## Start INFORMATION SUPPLIED

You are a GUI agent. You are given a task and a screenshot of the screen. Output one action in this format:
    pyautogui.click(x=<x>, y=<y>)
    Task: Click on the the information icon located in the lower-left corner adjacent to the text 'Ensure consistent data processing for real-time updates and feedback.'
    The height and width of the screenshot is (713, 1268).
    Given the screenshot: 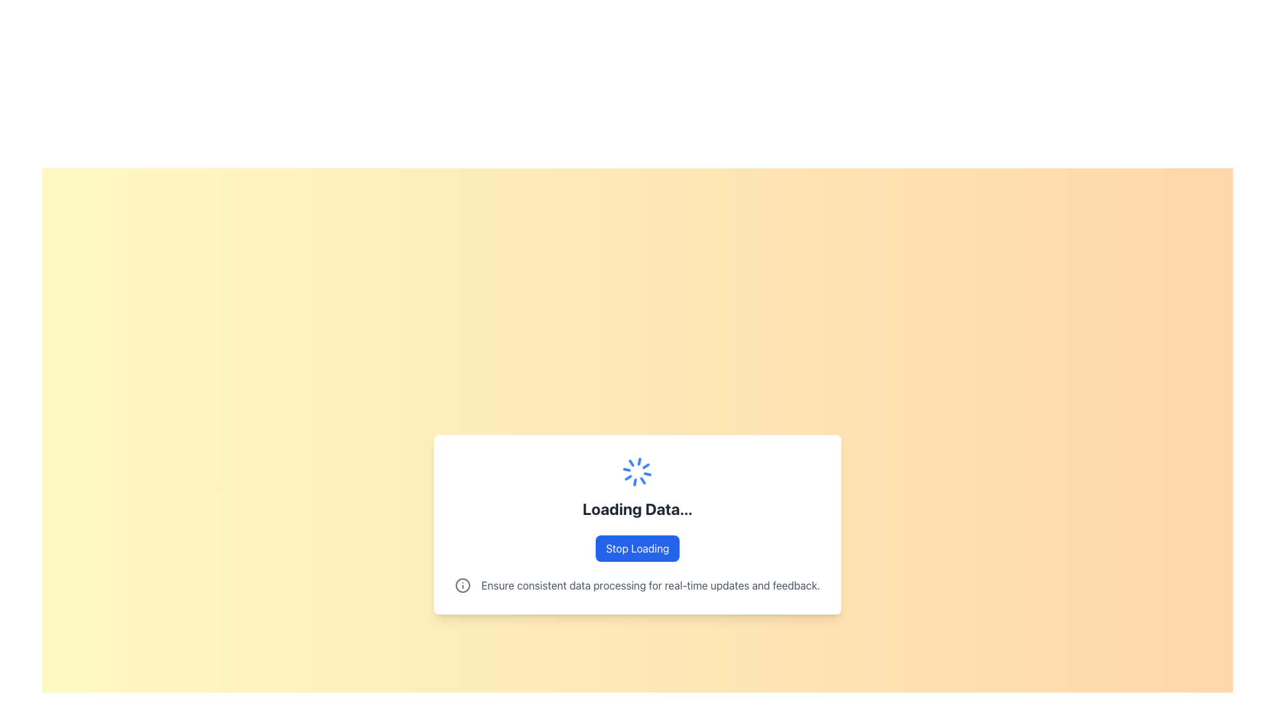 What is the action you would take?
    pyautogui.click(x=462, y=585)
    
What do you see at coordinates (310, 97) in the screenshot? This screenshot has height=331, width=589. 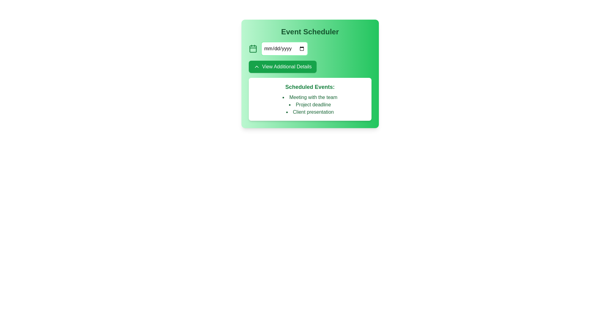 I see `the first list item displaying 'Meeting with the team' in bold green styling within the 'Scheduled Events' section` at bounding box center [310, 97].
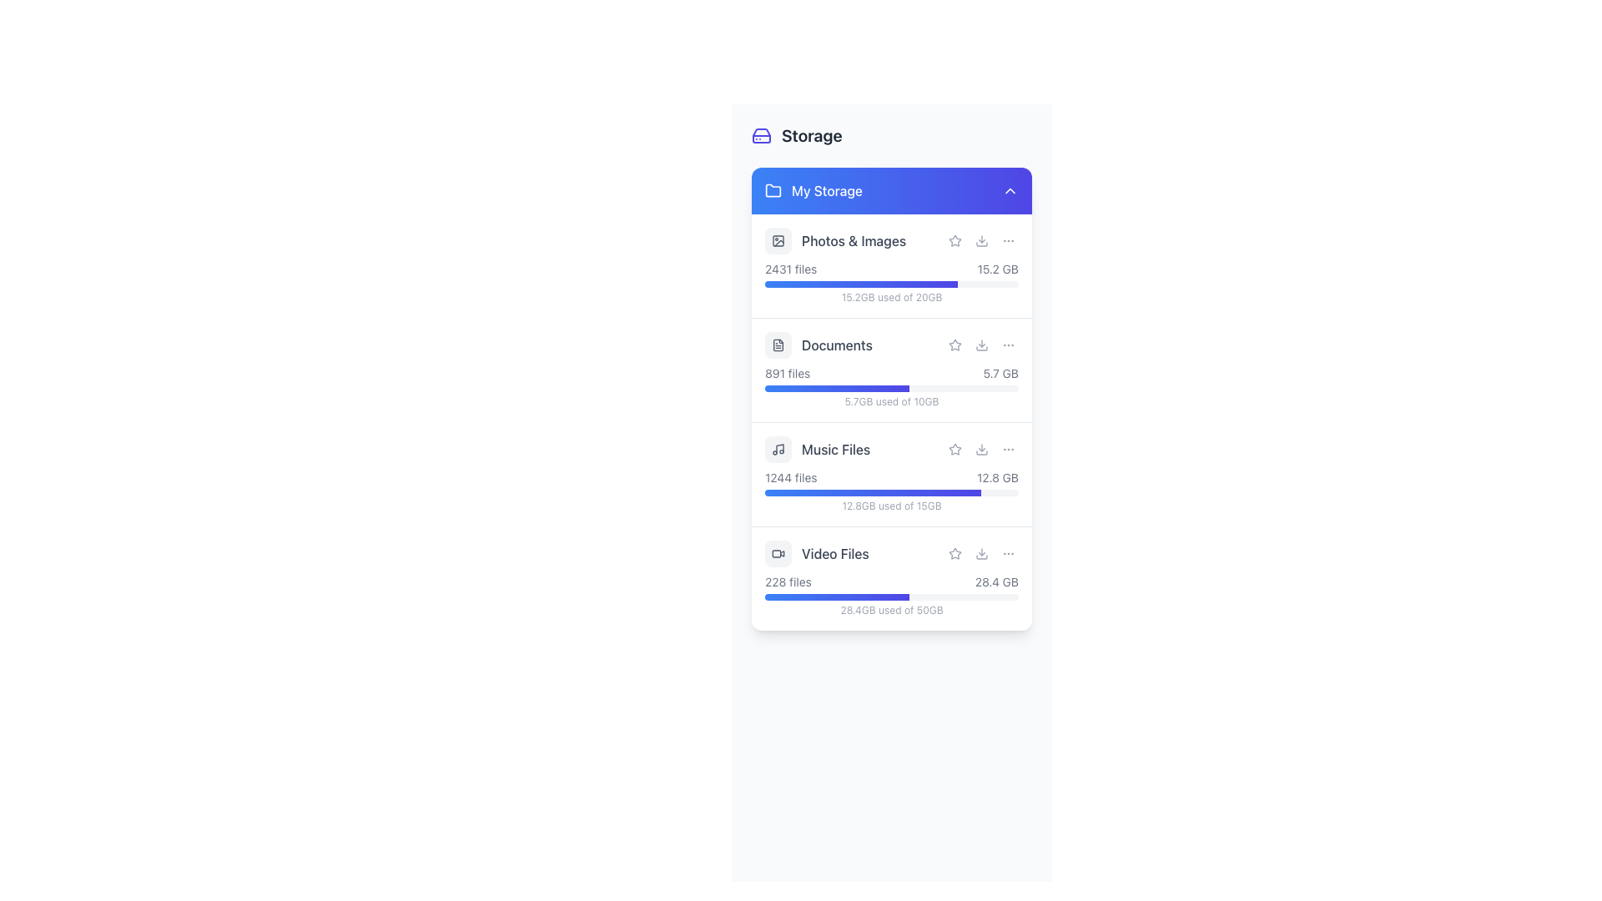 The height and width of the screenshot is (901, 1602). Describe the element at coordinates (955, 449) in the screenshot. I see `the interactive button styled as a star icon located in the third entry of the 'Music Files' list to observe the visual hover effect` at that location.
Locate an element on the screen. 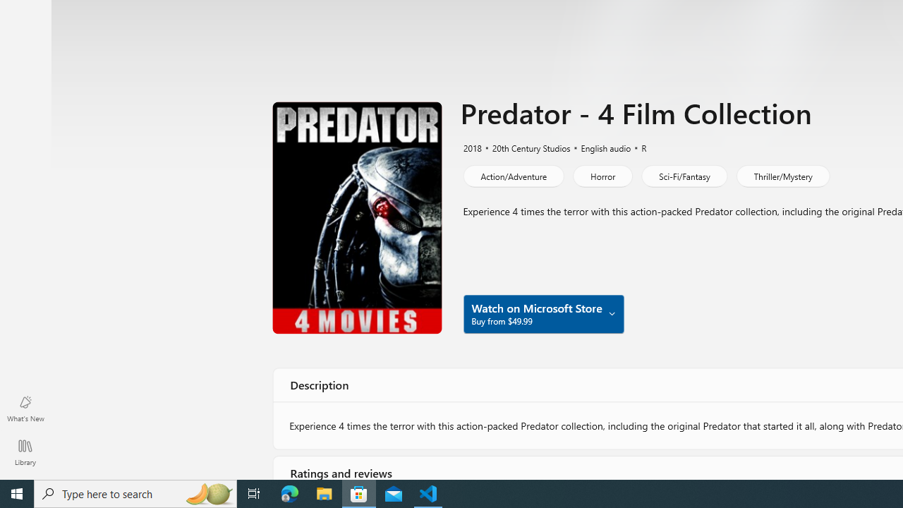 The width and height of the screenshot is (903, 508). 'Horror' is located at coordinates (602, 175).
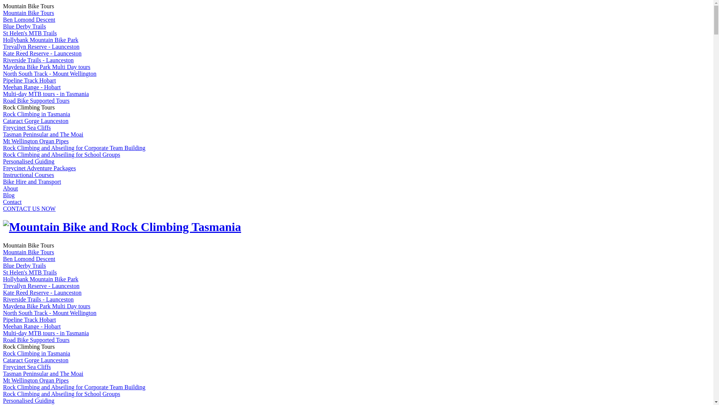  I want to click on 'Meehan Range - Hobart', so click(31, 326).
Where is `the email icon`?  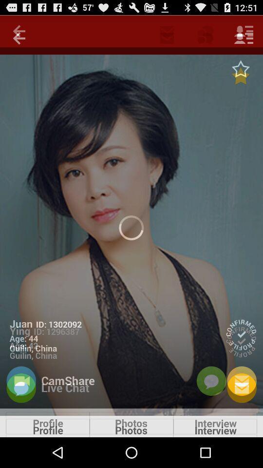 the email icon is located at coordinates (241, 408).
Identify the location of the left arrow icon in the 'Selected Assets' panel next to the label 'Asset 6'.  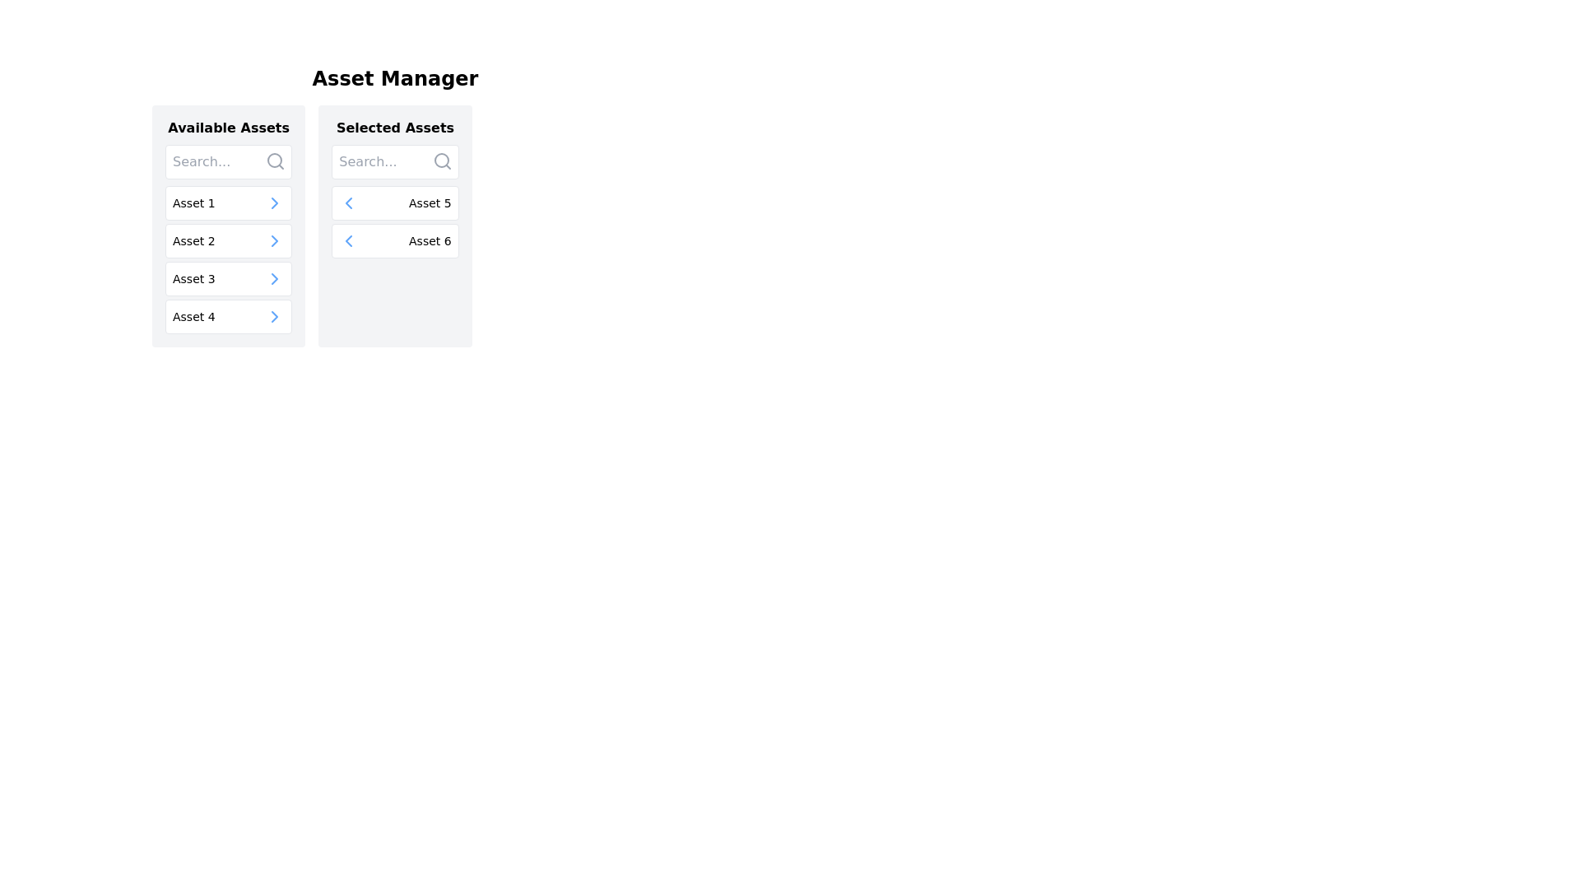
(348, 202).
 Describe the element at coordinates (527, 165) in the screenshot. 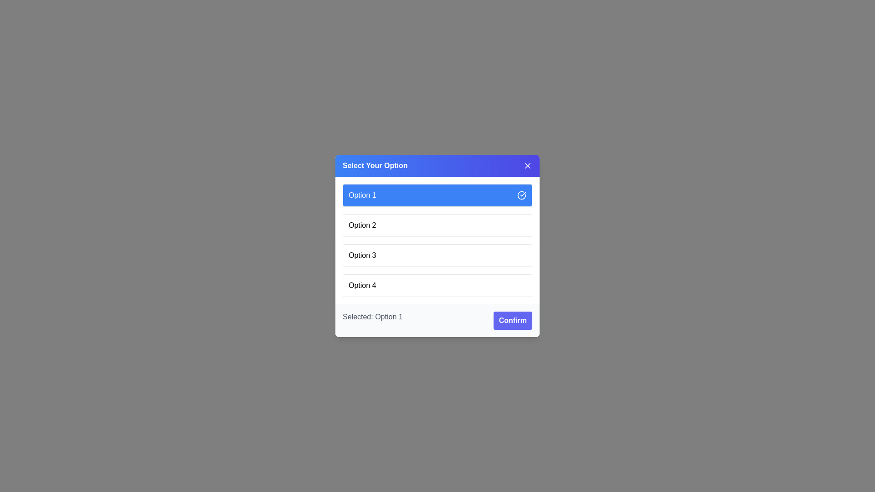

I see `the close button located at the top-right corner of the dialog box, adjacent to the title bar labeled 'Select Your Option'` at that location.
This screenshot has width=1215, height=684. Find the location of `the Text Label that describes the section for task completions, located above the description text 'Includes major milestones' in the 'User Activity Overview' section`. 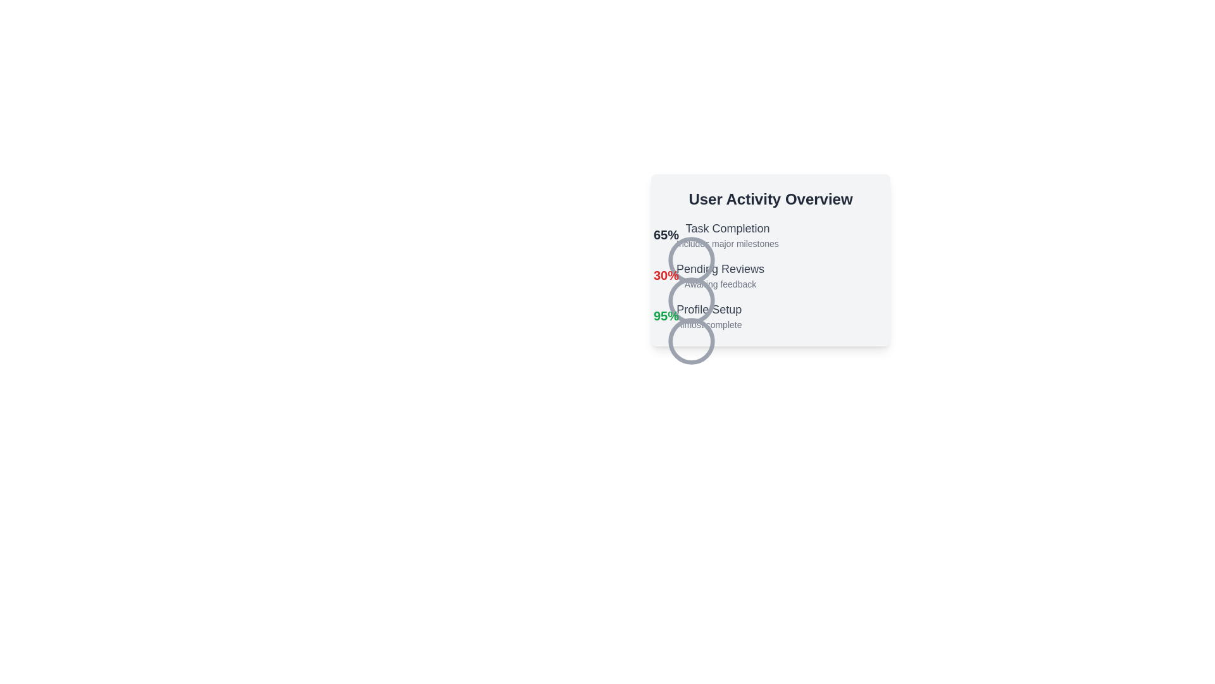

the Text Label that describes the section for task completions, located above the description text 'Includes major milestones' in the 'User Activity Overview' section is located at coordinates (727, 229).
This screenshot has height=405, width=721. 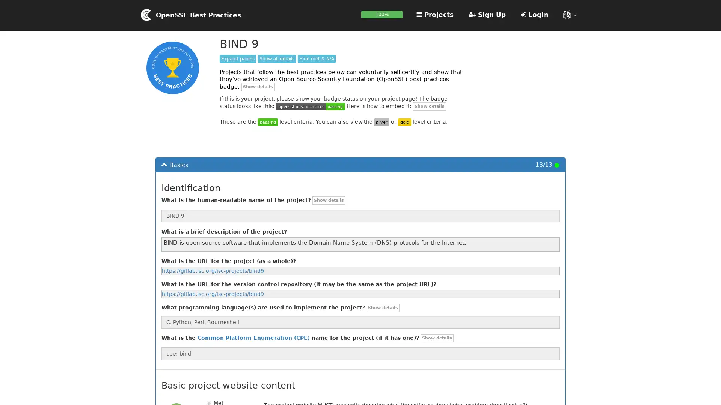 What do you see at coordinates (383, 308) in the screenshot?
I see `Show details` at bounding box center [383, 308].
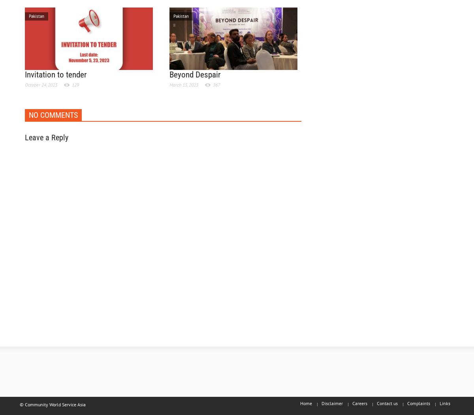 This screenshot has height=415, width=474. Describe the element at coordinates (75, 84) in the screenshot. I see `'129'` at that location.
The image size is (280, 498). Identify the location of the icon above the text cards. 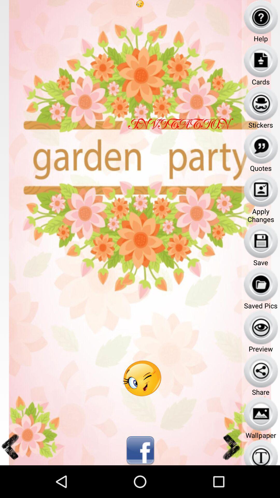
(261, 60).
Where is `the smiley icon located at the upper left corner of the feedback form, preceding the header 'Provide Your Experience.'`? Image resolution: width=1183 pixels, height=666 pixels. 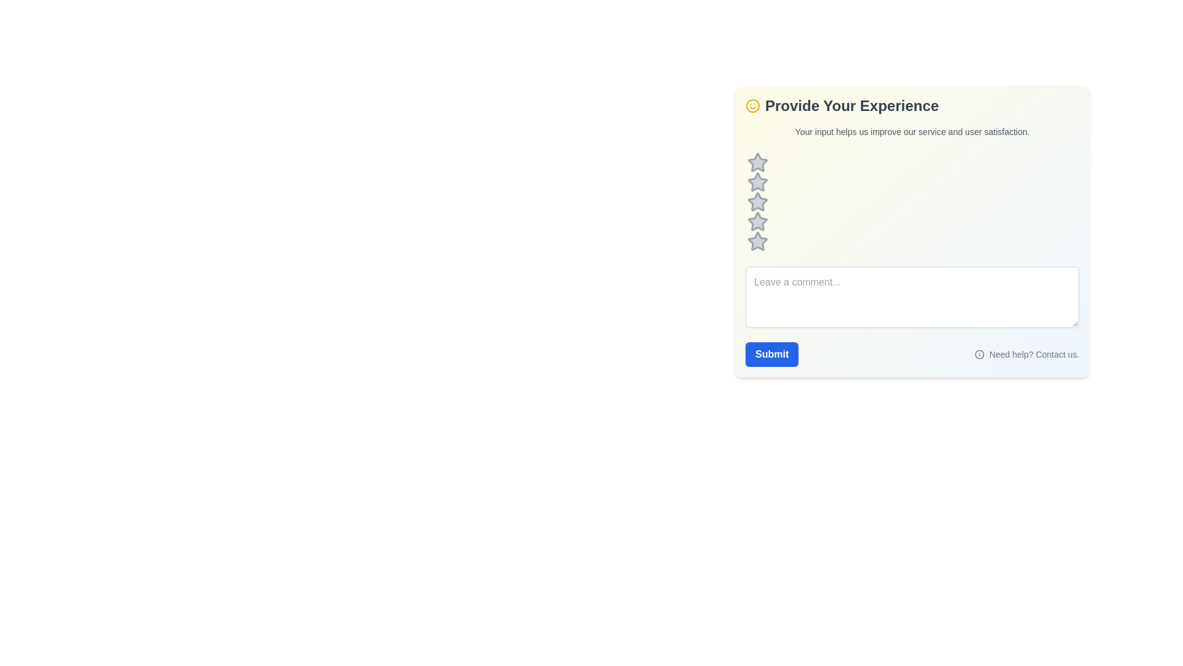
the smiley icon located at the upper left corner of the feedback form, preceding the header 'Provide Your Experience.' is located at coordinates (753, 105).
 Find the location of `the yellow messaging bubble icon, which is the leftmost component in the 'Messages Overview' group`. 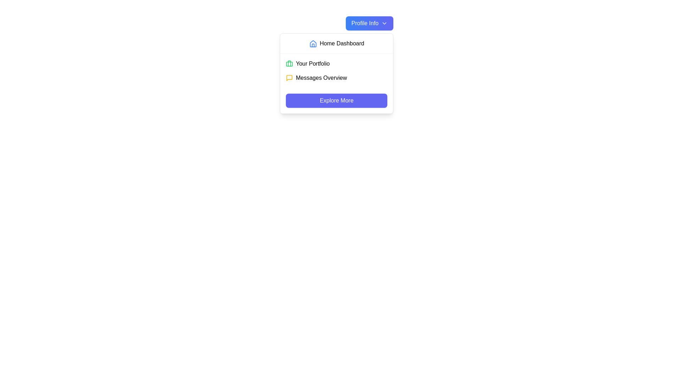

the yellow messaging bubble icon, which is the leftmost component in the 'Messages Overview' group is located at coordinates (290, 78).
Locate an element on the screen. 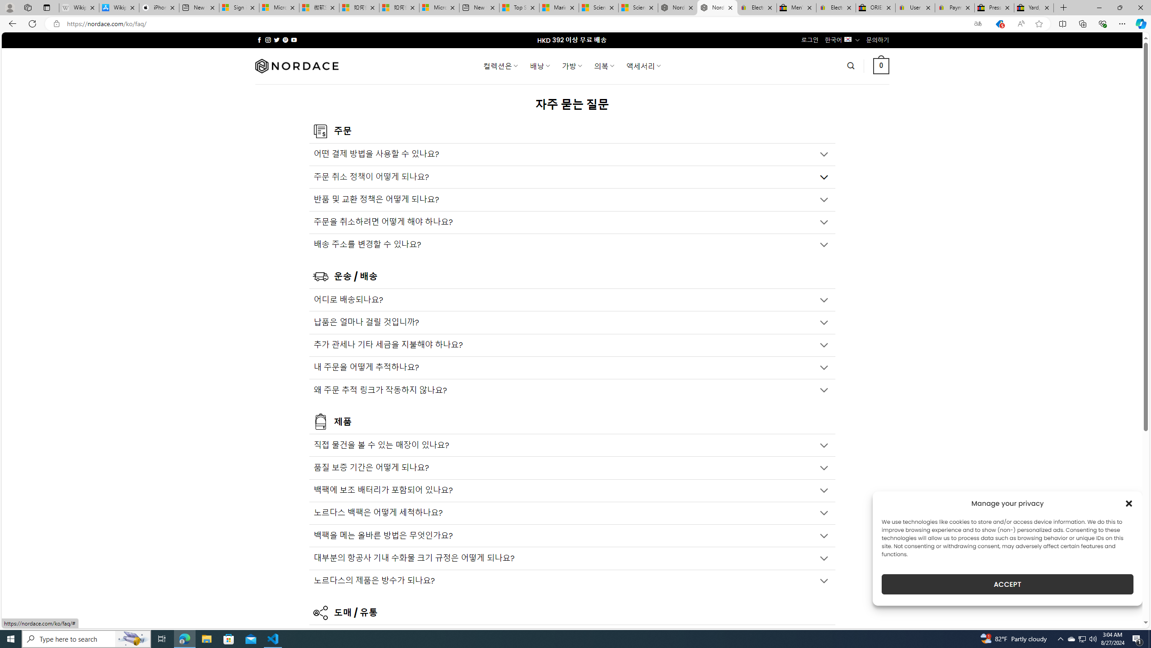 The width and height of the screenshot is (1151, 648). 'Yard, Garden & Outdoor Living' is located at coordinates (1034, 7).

## End INFORMATION SUPPLIED

TASK GOAL >> Reproduce everything in the records from the line containing "pixels, height=666 pixels." down to the line containing "coordinates (753, 105).", swapping "Image resolution" for "Screen resolution" and leaving all else unchanged. Omit the pictures from your answer.

RESPONSE TO THIS EXERCISE >>
Where is `the smiley icon located at the upper left corner of the feedback form, preceding the header 'Provide Your Experience.'`? Screen resolution: width=1183 pixels, height=666 pixels. 
the smiley icon located at the upper left corner of the feedback form, preceding the header 'Provide Your Experience.' is located at coordinates (753, 105).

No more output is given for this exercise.